On 04.05.2018 19:04, Guido van Rossum wrote:
> Thank you Steven! I assume that Brian hadn't seen my response (such 
> crossed messages due to delivery delays are very common in this 
> mailing list).
>
> I'd like to use your email (nearly) verbatim to start off the 
> discussion about civility we're going to have at the Language Summit.
>
Since I won't be present at the summit to tell my side of the story, you 
can see it below.
It's up to you to judge it, but as least you need to know what to judge.
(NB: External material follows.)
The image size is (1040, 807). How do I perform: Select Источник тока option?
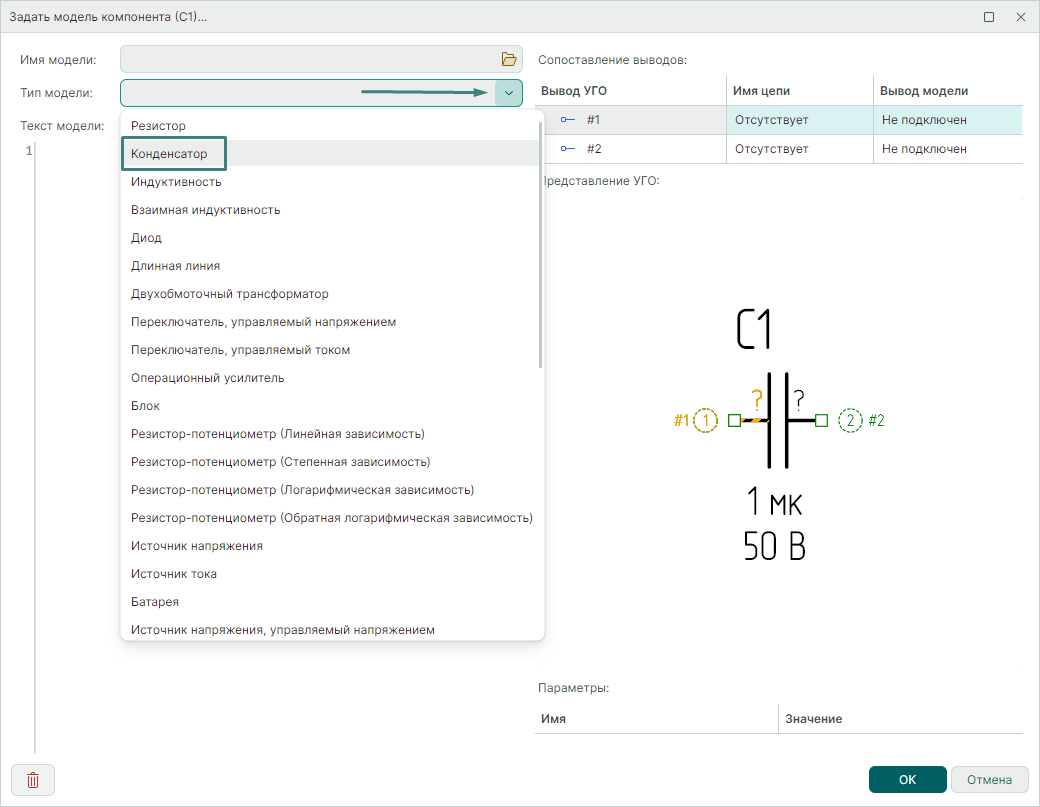(x=173, y=574)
In a nutshell, this is an exceptional situation, and I saw no better way 
that was guaranteed to work.
I never meant or mean to use this as a standard tactic, this is only the 
second such case in my life.
> On Fri, May 4, 2018 at 8:43 AM, Steven D'Aprano <steve at pearwood.info 
> <mailto:steve at pearwood.info>> wrote:
>
>     On Thu, May 03, 2018 at 06:31:03PM +0000, Brett Cannon wrote:
>
>     > No one is saying people can't be upset and if you are ever upset
>     there's
>     > something wrong; we're human beings after all. But those of us
>     speaking up
>     > about the tone are saying that you can also wait until you're
>     not so upset
>     > to write an email. This was never going to be resolved in an
>     hour, so
>     > waiting an hour until you're in a better place to write an email
>     that
>     > wasn't quite so inflammatory seems like a reasonable thing to ask.
>
>     Certainly!
>
>     I'm not defending Ivan's initial email. His tantrum *was* annoying,
>     unreasonable, and unfair to those who do care about tkinter. He could
>     have done better.
>
>     But *we* should be better too. Our response to Ivan has not been
>     welcoming, and as a community we haven't lived up to our own
>     standards,
>     as we have piled onto him to express our rightous indignation:
>
>     1. Guido responded telling Ivan to calm down and work off his
>     ? ?frustration elsewhere. And that's where things should have
>     ? ?stopped, unless Ivan had persisted in his impoliteness.
>
>     2. Brian upped the ante by bringing the CoC into discussion.
>
>     3. Paul raised it again by describing Ivan's post as "offensive".
>
>     4. And now, Steve H has claimed that Ivan's initial post was
>     ? ?bordering on "abusive".
>
>     We've gone from rightly treating Ivan's post as intemperate and
>     impolite, and telling him to chill, to calling his post
>     "offensive", to
>     "abusive". (Next, I presume, someone will claim to be traumatised by
>     Ivan's email.)
>
>     Just as Ivan should have waited until he had calmed down before
>     firing
>     off his rant, so we ought to resist the temptation to strike back
>     with
>     hostility at trivial social transgressions, especially from
>     newcomers.
>     This is what Ivan actually said:
>
>     - Tkinter is broken and partly functional (an opinion with only the
>     ? most tenuous connection with fact, but hardly abusive);
>
>     - that nobody cares (factually wrong, but not abusive);
>
>     - that possibly nobody is using it (factually wrong, but not abusive);
>
>     - that if that's the case (it isn't), then it should be removed
>     ? from the std lib (a reasonable suggestion if only the premise had
>     ? been correct).
>
As I suspected. This is a classic scenario that is occasionally seen 
anywhere: "everyone is underestimating a problem until a disaster strikes".
The team's perception of Tkinter is basically: "well, there are slight 
issues, and the docs are lacking, but no big deal."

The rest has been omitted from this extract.